Na imprensa progressista, Mamdani foi retratado como exemplo de que empatia e políticas de bem-estar podem derrotar o neoliberalismo. O Brasil 247 — mencionado no texto original — interpretou sua vitória como um indício da ascensão de um novo progressismo internacional e conectou suas propostas à agenda de redistribuição defendida por economistas ligados à Teoria Monetária Moderna (MMT), frequentemente debatida no campo progressista brasileiro.
Mas setores da própria esquerda mostraram cautela: lembraram que prefeitos latino-americanos também foram eleitos com agendas transformadoras e esbarraram em estruturas rígidas, austeridade fiscal e ataques do mercado financeiro. A lição: vitória eleitoral não garante viabilidade governamental.
Já a direita regional reagiu com hostilidade, instrumentalizando Mamdani para atacar governos e movimentos progressistas locais. Na Argentina e no Chile, conservadores o descreveram como “comunista” e “perigo fiscal”. No Brasil, parte da mídia liberal e conservadora utilizou sua plataforma para reforçar o discurso anti-Estado.
Para a América Latina, o que está em jogo não é Nova York em si, mas a crise dos próprios modelos econômicos nacionais — e a busca por alternativas.
O impacto global entre imigrantes, africanos e muçulmanos
Talvez nenhum grupo tenha se sentido tão representado quanto imigrantes e minorias religiosas, sobretudo africanos e muçulmanos. Em Uganda, a vitória foi celebrada como um triunfo simbólico de um “filho da diáspora” que venceu nos EUA sem renegar suas raízes. Em toda a África, Mamdani virou exemplo de mobilidade social e inspiração para jovens frustrados com sistemas políticos fechados.
No mundo muçulmano, sua vitória foi vista como um marco histórico: um prefeito abertamente pró-Palestina vencendo uma eleição monumental nos EUA é interpretado como resposta direta à islamofobia e ao racismo pós-11 de Setembro. Grupos conservadores em Israel reagiram com hostilidade, enquanto setores progressistas celebraram a quebra de estigmas.
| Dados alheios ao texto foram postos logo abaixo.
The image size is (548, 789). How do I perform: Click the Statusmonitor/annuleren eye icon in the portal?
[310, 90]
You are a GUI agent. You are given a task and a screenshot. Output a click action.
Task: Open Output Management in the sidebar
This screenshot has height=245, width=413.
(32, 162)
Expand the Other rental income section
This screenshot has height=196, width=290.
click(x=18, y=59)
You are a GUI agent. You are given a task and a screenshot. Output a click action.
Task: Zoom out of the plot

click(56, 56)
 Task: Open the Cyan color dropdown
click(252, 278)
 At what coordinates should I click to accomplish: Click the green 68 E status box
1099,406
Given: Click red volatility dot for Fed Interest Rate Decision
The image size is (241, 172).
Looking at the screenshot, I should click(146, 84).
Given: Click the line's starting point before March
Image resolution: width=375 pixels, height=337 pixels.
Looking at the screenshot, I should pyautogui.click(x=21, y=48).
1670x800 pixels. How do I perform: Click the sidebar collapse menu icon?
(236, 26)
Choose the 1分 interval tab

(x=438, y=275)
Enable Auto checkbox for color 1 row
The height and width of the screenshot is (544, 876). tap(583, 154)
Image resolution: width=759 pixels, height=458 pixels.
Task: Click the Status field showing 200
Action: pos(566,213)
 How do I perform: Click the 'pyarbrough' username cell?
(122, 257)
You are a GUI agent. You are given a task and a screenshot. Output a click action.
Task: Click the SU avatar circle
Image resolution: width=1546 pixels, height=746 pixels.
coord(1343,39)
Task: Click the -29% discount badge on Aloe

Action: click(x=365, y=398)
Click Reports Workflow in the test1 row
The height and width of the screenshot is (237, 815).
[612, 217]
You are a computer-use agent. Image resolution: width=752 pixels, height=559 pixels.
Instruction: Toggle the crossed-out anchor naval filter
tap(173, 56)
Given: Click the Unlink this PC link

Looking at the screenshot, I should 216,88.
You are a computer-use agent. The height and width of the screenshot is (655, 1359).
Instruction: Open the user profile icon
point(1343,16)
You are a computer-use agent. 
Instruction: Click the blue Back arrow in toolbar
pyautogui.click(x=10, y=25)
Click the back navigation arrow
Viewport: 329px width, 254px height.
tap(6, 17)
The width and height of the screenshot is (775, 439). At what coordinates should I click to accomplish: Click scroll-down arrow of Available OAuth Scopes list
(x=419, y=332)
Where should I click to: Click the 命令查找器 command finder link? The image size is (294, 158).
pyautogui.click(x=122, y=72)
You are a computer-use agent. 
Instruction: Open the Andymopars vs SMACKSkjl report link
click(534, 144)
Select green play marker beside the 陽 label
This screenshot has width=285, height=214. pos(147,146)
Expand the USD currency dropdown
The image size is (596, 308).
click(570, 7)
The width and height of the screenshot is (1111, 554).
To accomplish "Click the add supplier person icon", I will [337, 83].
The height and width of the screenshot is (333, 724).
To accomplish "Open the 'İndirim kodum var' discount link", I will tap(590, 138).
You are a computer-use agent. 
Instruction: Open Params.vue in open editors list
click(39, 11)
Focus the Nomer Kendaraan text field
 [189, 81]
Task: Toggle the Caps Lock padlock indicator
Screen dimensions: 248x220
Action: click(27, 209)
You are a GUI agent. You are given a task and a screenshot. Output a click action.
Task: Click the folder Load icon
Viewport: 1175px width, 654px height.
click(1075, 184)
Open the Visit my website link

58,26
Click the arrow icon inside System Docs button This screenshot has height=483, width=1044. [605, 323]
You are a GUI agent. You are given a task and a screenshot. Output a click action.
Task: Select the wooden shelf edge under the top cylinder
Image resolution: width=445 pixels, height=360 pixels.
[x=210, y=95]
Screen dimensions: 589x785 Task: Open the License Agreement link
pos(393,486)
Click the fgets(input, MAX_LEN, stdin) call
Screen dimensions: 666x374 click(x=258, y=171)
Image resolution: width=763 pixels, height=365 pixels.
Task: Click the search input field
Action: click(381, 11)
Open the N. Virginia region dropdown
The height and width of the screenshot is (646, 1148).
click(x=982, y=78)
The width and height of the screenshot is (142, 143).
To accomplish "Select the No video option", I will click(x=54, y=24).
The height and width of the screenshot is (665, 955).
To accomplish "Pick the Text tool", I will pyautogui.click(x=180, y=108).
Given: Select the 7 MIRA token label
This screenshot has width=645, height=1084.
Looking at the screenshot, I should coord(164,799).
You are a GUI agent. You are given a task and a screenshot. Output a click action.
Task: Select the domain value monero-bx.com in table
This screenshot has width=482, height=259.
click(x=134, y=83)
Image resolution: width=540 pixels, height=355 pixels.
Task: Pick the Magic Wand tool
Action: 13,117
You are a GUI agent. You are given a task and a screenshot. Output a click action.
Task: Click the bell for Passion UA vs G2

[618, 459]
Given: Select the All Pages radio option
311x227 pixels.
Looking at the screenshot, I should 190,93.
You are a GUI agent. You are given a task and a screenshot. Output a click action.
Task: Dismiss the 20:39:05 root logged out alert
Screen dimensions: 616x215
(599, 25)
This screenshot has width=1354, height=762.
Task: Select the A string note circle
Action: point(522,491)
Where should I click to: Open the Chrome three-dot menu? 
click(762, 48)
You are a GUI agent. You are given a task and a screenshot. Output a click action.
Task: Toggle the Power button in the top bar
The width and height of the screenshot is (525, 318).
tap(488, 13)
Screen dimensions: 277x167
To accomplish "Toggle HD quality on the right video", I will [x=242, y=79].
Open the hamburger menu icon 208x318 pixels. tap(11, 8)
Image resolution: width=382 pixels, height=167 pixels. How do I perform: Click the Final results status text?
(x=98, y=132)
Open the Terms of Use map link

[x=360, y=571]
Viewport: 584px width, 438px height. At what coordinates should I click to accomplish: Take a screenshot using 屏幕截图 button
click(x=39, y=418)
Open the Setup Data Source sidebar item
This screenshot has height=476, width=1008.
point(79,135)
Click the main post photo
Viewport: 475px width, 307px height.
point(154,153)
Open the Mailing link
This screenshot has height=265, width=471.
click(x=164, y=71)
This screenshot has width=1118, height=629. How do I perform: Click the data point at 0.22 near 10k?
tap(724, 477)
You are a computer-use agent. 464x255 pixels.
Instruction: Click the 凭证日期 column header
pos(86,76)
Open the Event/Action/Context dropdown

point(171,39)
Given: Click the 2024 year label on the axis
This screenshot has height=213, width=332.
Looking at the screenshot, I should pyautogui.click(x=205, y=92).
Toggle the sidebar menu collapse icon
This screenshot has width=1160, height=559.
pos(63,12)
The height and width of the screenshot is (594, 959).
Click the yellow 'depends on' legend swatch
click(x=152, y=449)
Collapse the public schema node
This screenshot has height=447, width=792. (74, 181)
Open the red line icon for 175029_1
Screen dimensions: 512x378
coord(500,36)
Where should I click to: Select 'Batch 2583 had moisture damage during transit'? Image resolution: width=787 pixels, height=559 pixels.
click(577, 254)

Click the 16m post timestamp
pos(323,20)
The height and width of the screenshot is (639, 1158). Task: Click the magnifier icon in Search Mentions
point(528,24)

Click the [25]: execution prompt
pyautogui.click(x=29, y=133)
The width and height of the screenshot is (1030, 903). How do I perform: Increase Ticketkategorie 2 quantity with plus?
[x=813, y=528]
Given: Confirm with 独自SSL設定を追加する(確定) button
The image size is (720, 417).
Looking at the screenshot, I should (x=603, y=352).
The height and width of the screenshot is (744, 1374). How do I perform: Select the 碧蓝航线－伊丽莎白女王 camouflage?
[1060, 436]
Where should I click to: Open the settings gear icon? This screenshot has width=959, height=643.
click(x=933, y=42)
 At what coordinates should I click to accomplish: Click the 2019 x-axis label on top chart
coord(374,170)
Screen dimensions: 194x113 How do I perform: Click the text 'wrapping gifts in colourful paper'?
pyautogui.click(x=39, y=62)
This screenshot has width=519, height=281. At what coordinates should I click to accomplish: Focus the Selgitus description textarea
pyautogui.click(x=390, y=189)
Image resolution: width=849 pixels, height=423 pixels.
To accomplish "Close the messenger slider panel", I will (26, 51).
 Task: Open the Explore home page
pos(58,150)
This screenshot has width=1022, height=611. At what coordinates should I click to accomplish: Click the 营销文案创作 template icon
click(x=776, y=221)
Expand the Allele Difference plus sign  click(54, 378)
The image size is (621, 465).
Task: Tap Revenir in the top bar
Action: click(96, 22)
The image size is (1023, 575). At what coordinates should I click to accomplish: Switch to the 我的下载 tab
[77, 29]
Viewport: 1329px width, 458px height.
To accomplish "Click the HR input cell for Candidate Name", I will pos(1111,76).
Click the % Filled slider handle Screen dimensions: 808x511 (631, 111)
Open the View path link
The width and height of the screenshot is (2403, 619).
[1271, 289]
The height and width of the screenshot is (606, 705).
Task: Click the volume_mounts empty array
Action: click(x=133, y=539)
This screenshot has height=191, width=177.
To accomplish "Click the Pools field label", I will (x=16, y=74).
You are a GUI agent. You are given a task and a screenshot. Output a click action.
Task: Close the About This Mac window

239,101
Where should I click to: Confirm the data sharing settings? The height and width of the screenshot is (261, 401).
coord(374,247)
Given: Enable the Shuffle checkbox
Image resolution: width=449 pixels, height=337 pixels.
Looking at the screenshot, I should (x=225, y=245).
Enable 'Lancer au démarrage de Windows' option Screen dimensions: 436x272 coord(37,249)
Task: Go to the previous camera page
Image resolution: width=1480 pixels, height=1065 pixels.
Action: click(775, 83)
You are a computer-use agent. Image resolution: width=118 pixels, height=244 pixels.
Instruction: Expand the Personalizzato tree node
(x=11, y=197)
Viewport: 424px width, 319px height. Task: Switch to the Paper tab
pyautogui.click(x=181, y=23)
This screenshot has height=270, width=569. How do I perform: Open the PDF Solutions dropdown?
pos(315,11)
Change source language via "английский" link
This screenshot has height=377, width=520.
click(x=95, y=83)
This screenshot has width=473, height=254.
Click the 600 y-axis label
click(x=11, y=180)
Curiosamente, sua campanha não girou em torno de identidade religiosa ou étnica. Em vez disso, construiu uma aliança transversal — imigrantes, jovens, trabalhadores precarizados — unida por demandas materiais e por uma representação cultural legítima. Esse modelo vai além da política de identidades e cria uma nova lógica: justiça econômica combinada com pluralidade cultural.
Um experimento que o mundo observa
A vitória de Zohran Mamdani não inaugura uma revolução global, mas evidencia uma mutação profunda na política ocidental. Em vez de identitarismo vazio ou tecnocracia fria, surge uma nova esquerda ancorada na vida real: aluguéis, comida, transporte, creche, renda e igualdade.
Ainda é cedo para saber se o “experimento nova-iorquino” se tornará modelo ou exceção. Mas uma coisa já é incontestável: a eleição expôs a fadiga do neoliberalismo, a insatisfação estrutural das maiorias e a emergência de coalizões multiculturais de trabalhadores e imigrantes capazes de disputar poder nas metrópoles do século XXI.
Se Mamdani conseguirá cumprir sua agenda é outra história. Mas sua vitória já deslocou o debate global — e reacendeu a possibilidade de que a política volte a tratar das necessidades concretas das pessoas, e não apenas dos interesses de elites financeiras e das guerras culturais que alimentam a extrema direita.
* Este é um artigo de opinião, de responsabilidade do autor, e não reflete a opinião do Brasil 247.